--- Records to process Enclosed Below ---

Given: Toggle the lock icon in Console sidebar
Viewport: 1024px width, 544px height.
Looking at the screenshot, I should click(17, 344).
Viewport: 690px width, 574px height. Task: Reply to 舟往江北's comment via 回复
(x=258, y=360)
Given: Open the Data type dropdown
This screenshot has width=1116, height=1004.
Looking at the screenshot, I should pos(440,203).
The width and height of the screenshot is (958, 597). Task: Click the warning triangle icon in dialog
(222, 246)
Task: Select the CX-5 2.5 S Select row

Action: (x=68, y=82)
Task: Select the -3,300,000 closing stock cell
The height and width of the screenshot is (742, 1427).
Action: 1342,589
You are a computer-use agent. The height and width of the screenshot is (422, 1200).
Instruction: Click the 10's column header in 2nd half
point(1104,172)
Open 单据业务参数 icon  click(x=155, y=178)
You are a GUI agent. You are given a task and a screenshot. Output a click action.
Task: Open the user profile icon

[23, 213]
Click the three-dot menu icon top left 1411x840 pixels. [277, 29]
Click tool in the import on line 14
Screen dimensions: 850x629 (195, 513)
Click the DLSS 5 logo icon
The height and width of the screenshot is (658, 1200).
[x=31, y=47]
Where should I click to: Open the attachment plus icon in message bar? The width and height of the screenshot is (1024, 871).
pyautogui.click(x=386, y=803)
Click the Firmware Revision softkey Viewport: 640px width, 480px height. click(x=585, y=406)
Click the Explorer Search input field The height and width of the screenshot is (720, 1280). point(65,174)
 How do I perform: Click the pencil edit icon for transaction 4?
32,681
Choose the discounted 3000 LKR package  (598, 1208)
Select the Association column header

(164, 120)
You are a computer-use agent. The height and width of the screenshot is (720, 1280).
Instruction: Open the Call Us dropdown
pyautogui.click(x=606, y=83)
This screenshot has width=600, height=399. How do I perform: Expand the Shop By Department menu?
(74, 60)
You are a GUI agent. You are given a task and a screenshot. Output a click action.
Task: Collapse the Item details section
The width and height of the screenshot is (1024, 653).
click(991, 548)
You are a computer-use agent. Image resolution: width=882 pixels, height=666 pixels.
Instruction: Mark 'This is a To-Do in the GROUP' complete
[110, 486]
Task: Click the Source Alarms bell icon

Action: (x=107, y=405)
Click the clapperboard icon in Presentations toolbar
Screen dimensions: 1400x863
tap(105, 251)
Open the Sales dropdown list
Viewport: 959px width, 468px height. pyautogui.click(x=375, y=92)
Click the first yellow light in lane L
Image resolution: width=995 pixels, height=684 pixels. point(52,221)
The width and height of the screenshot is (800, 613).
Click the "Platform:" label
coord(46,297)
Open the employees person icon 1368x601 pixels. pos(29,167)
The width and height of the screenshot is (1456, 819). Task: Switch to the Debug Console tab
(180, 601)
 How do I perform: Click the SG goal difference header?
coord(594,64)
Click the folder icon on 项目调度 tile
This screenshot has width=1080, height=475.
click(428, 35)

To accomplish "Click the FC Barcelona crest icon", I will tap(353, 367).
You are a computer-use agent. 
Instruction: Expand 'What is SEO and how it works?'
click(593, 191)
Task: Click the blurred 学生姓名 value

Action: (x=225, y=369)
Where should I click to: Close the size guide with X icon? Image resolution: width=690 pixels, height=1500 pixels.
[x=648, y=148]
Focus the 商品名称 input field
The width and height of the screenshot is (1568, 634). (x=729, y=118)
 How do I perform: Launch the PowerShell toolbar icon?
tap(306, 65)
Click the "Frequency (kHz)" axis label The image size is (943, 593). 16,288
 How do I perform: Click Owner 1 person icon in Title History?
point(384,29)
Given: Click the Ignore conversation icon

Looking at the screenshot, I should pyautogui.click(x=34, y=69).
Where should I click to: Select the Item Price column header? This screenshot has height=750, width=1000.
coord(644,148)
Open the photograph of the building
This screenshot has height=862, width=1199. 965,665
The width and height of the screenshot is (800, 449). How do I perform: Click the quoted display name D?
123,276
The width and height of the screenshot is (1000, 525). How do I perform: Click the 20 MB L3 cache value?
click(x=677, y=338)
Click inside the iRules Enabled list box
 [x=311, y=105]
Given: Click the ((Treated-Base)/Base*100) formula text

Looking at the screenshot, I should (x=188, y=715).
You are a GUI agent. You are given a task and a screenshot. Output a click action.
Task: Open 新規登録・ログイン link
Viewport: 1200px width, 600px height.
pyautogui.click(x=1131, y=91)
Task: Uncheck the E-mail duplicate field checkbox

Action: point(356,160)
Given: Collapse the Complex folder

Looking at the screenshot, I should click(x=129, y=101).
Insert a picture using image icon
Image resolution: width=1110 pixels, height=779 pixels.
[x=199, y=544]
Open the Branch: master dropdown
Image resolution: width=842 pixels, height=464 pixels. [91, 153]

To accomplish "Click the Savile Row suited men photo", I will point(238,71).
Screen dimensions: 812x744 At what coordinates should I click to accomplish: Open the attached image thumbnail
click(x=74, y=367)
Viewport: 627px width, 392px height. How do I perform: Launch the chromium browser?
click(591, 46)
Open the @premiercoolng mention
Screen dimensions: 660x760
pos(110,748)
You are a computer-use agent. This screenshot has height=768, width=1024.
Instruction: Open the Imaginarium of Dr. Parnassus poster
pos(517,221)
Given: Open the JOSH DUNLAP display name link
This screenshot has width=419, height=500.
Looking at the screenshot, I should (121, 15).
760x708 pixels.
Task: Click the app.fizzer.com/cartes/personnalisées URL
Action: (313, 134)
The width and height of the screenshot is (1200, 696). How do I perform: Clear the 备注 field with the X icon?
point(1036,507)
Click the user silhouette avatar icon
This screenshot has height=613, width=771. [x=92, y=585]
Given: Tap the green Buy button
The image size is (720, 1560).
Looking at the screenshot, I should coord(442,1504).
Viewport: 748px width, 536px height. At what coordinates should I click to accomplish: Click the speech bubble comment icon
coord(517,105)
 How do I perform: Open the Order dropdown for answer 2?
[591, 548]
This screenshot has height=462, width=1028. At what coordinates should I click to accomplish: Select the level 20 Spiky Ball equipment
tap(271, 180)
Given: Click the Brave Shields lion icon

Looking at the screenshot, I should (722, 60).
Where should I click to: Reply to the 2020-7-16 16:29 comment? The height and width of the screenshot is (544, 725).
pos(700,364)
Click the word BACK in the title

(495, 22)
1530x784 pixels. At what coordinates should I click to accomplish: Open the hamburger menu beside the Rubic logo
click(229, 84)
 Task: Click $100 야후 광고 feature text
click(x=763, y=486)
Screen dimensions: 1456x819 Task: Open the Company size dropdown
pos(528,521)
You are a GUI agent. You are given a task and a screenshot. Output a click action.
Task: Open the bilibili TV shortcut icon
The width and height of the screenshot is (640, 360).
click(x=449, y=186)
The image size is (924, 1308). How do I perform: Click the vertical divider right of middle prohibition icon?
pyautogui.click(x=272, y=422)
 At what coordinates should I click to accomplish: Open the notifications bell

--- End of Enclosed Records to process ---

**What you will do**. Your job is to return all lines above that hold the word "computer".

**Output for this exercise**.
You are a computer-use agent. The height and width of the screenshot is (422, 1200).
You are a computer-use agent. The height and width of the screenshot is (720, 1280).
You are a computer-use agent. Image resolution: width=882 pixels, height=666 pixels.
You are a computer-use agent. 
You are a computer-use agent. This screenshot has height=768, width=1024.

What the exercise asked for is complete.